Back to the Colonial Future

Quest
Jack and Hannah Ormerod and Lucia, Delphine & Fin
Wed 5 Oct 2016 22:58
The floating Griswalds went on a tour this weekend and found Trinidad a cosmopolitan bunch. It seems the whole nation is joined by one common thread in its history besides the highways and strip malls we drove past. Oh yes, cue the Brits! After slavery was abolished in 1833, the sugar cane British farmer had a shortage of hands for his infamously labour-intensive crop. In came India under British rule to solve the problem. The deal the colonials gave each Indian was five years of indentured labour and if you didn't like it, you'd get a free trip home. Tempting, no?

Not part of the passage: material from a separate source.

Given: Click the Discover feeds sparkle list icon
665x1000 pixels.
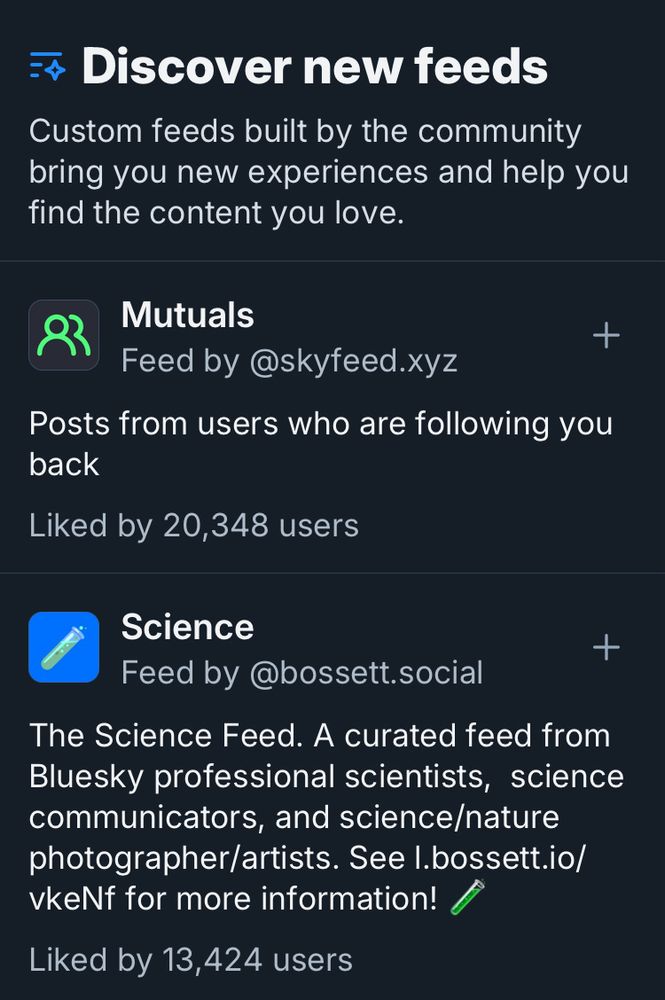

Perhaps Trinidad wouldn't have felt too different to rural India. This is a tropical landscape, some of it flat savannah, other parts hilly jungle. And the newly-arrived Indians had a seriously cool trick up their sleeve. The mud hut. We discovered this while visiting the East Indian Museum on a quiet Saturday afternoon where a gentlemanly ex-Primary School Headteacher of 39 whole years informed us that Indians were very good at building mud huts. In fact, he told us this while we were standing inside a mud hut in the museum's car park. It seems the lowly mud hut had the last laugh; always cool inside, kept out the rain, subject to improvement. As soon as the Indian farmer made a little money, the palm roof was replaced with corrugated metal, the next step was the chip-boarding of walls then the raising of the floor and presto, you got a modern house. 

Meanwhile, the ex-headteacher put his hands behind his wooden plank of a back and being his only visitors in the museum at the time, we stood there as if glued to him. 'The last recorded mud hut was phased out in the 1970s. Even so, it had electricity and modern plumbing!’ He let out a little giggle. The mud hut was flexible enough to be turned into hut, hut turned into house, house turned into temple. 

As if to prove the point, one devout Hindu spent decades solo-building a Hindu temple just down the road. And it wasn't just any Hindu temple, it was located fifty or so metres into the sea in an unused mangrove swamp and he could only access it when the tide was low enough. Despite its out-of-the-way location, the company who owned the land weren't impressed, first fining the devout builder, then jailing him and finally demolishing his temple. Then the man driving the demolition tractor was killed a month later when a tree fell and broke his back. Spooky twist, always a spooky twist! We discovered the Temple in the Sea is now a beautiful-looking place to worship. We found elephants too in the surrounding neighbourhood called Waterloo, gorgeous ladies and a large statue of the monkey God, Lord Hanuman. Is there nothing, we wondered walking around, that these guys don't build? 

Going back in time again; the colonial Brits went one step further. To dissuade anyone going home at the end of the contracted five years, each Indian family was offered five acres of land. Step forward a hundred years and Trinidad is now 40% East Indian, two percent more than the Afro-Caribbean population. The last ship with indentured Indian labourers docked in Trinidad's capital, Port-of-Spain in 1917 which means next year they'll be celebrating its centenary. For sure some people, including an ex-headteacher with smart, creased trousers and immaculate, slicked-back hair and is havin' a party, or as it's known here, a lime...

On Saturday, our easy-going and rather tired-looking tour guide, Martin took us to a roadside cafe for lunch. It was either revenge for all the questions we'd plied him with or it really was the place to eat. With a downpour in the background, we watched everyone in town shake off their umbrellas and pick up their takeaway roti. The roti really does seem the food of choice in this almost last bastion of English-speaking territory before Spanish South America really gets its claws in. A giant colonial hand stirring this melting pot.